- Birth name: Marshall Eugene Jones
- Also known as: Rock Jones
- Born: January 1, 1941 Dayton, Ohio, U.S.
- Died: May 27, 2016 (aged 75) Houston, Texas, U.S.
- Genres: Funk
- Occupation: Bass player
- Instrument: Bass guitar

= Marshall "Rock" Jones =

Marshall Eugene "Rock" Jones (January 1, 1941 – May 27, 2016), professionally known as Rock Jones, was an American bass player. He is best known as a founding member and bassist of the funk, soul music and R&B band Ohio Players.

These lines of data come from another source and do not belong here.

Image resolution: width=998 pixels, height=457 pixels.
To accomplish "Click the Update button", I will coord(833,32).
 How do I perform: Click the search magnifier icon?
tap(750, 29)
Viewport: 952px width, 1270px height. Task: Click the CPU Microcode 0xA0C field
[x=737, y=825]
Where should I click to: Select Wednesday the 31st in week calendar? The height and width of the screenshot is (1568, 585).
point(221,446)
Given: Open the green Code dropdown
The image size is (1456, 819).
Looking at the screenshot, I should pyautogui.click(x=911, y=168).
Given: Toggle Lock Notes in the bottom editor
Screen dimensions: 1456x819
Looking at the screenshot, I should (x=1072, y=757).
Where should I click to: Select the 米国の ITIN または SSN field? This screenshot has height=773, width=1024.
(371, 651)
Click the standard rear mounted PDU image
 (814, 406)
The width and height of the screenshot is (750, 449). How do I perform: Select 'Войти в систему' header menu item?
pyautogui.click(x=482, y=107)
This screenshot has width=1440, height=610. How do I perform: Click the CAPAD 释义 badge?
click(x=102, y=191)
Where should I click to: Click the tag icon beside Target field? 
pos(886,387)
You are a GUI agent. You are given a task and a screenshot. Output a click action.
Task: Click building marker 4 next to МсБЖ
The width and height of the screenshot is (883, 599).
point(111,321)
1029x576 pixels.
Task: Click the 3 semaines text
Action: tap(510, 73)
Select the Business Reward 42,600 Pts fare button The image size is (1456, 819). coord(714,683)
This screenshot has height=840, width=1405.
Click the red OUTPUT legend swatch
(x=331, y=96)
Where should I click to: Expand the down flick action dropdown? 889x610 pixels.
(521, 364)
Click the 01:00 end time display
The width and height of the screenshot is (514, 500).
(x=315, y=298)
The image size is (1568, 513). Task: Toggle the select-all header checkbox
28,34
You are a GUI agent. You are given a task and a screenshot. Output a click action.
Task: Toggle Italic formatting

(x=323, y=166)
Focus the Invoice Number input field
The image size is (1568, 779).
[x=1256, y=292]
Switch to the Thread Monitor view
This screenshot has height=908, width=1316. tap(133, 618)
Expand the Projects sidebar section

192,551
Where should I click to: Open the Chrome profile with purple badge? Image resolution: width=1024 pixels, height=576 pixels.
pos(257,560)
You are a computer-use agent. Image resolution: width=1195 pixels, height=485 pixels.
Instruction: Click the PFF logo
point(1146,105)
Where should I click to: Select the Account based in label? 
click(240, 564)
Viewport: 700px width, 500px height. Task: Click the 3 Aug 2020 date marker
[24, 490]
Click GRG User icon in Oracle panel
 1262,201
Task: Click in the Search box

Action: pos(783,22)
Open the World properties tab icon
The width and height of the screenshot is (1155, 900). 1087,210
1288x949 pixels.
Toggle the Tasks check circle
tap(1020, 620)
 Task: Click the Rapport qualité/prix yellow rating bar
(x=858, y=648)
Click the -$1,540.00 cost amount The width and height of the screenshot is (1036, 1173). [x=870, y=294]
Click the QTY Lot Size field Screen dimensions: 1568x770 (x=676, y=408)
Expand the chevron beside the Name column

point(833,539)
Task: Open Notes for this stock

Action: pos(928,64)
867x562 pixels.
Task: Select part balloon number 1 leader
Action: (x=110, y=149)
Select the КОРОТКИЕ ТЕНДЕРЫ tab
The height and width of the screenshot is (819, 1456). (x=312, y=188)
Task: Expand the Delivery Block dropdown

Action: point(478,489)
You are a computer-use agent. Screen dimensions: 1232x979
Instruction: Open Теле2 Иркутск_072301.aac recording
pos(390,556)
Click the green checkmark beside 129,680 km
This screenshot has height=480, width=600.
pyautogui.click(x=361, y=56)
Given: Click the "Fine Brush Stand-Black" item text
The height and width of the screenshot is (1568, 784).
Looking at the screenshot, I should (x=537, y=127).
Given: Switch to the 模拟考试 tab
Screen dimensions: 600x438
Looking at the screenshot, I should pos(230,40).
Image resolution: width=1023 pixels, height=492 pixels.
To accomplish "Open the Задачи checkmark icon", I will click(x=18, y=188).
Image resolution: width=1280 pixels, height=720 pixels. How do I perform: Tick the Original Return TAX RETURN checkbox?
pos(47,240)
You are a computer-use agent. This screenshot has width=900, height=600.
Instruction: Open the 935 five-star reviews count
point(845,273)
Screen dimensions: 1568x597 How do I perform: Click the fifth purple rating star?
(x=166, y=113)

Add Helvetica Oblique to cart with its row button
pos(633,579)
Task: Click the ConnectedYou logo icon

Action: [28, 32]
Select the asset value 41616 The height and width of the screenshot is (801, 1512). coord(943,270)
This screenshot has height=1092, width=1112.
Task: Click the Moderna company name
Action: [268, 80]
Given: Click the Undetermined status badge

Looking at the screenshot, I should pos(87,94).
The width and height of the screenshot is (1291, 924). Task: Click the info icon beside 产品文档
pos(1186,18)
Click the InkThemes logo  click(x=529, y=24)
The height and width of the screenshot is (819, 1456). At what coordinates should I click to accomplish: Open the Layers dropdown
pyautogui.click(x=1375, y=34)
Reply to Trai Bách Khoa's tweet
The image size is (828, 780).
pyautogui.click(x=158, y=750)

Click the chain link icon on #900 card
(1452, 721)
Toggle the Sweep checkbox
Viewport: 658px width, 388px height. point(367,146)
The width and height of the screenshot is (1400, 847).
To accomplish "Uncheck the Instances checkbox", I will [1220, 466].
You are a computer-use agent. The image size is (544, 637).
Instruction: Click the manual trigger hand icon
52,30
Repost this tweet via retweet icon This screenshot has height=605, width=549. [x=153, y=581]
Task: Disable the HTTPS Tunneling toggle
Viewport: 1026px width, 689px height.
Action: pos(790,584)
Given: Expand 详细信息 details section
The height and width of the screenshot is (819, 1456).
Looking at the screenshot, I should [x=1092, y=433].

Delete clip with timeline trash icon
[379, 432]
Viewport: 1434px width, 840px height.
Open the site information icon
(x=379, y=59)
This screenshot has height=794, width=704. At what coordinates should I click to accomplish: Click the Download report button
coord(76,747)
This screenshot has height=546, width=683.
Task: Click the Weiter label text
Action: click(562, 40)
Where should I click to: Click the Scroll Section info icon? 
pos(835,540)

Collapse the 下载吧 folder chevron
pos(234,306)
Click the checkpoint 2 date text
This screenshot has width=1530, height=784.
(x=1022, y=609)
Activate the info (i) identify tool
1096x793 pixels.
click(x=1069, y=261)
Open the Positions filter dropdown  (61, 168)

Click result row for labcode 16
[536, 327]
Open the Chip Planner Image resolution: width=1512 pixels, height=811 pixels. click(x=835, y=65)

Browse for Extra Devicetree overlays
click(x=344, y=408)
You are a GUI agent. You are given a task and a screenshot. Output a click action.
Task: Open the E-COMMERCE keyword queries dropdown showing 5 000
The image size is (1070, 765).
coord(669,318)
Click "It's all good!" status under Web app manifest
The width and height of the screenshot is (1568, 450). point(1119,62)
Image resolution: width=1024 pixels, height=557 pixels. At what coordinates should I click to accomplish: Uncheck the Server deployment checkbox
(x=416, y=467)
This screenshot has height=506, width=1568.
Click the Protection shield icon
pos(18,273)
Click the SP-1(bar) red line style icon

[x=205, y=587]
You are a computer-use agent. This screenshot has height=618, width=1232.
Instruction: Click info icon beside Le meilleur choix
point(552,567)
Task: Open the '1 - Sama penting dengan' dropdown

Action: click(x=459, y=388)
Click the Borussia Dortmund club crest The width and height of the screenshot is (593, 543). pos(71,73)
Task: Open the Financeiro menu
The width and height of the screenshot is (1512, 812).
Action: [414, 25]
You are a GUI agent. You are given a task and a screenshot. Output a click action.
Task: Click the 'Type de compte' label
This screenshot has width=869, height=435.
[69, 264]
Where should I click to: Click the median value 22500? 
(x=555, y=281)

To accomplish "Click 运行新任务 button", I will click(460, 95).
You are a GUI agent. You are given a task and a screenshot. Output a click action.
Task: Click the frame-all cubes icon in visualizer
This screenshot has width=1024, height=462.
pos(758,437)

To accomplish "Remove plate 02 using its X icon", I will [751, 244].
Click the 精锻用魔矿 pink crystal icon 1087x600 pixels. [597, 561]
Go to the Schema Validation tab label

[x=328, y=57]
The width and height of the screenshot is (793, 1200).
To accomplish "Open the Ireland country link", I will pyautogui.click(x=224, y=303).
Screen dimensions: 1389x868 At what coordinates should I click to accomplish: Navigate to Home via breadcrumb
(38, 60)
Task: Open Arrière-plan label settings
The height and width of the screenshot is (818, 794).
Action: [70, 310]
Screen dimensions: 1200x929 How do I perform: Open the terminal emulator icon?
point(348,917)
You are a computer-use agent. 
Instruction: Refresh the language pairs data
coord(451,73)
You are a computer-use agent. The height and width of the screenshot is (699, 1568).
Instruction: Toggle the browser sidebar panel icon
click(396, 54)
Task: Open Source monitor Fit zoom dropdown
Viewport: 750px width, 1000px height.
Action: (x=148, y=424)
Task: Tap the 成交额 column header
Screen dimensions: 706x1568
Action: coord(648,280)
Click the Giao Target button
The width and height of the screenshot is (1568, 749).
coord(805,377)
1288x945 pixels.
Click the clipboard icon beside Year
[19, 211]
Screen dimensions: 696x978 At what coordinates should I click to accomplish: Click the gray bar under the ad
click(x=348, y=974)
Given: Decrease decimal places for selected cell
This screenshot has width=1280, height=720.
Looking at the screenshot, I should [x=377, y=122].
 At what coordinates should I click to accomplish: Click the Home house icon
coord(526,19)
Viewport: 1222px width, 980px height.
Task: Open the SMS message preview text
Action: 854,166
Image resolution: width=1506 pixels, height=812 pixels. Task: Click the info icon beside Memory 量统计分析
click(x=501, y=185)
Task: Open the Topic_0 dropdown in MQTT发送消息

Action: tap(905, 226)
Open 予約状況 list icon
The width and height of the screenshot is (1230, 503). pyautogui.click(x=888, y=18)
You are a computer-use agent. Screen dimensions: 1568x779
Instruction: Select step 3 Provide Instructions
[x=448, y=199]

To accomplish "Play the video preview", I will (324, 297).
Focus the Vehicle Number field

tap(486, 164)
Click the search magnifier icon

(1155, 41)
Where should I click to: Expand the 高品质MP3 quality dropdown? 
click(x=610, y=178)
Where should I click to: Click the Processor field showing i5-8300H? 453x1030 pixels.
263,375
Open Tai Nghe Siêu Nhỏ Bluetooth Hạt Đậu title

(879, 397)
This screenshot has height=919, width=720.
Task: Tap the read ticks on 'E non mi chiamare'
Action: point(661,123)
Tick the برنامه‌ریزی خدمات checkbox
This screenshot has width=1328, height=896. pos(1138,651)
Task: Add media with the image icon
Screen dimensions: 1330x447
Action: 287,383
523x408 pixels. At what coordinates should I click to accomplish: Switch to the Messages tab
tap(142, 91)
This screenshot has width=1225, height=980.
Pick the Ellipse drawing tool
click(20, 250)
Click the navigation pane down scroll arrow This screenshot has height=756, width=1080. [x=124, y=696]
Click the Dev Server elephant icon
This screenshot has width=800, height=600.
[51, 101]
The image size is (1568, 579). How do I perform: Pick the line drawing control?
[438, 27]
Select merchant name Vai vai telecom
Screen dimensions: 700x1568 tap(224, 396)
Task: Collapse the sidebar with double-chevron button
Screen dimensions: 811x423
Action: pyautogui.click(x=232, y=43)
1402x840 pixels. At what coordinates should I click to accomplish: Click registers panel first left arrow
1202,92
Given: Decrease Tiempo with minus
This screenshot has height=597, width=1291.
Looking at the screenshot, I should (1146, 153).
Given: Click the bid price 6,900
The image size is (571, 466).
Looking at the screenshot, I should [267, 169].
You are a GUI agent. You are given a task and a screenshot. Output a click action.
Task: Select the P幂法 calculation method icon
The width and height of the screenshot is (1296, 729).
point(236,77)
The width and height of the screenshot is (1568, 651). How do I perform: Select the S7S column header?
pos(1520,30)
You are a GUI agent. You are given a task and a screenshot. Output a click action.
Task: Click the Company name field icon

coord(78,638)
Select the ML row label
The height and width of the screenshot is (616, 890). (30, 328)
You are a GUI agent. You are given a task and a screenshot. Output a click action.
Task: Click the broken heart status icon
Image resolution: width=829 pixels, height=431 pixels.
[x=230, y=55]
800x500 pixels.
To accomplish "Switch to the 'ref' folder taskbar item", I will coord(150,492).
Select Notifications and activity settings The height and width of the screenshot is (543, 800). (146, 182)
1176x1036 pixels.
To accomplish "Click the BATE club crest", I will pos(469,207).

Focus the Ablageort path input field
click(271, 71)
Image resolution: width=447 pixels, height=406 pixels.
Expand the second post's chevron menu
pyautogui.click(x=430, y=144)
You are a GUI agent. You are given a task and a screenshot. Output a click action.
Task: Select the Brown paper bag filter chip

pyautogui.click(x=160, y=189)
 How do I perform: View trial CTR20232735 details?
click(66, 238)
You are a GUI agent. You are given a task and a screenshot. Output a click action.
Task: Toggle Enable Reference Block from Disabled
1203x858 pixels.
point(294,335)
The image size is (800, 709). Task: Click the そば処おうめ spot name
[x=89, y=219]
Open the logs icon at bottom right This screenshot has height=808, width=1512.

Marshall "Rock" Jones was born in Dayton, Ohio. He was with the band, when it was first formed in Dayton in 1959 as the Ohio Untouchables and initially included members Robert Ward (vocals/guitar), Marshall "Rock" Jones (bass), Clarence "Satch" Satchell (saxophone/guitar), Cornelius Johnson (drums), and Ralph "Pee Wee" Middlebrooks (trumpet/trombone). They were best known at the time as a backing group for The Falcons. Jones was known for wearing a turban on stage. With the Ohio Players he had No. 1 hits "Fire" (1974) and "Love Rollercoaster" (1975) on the Billboard Hot 100. He stayed with the band until 1984.

He was the last surviving member from the Ohio Untouchables line-up, and died of cancer in Houston, Texas, at age 75.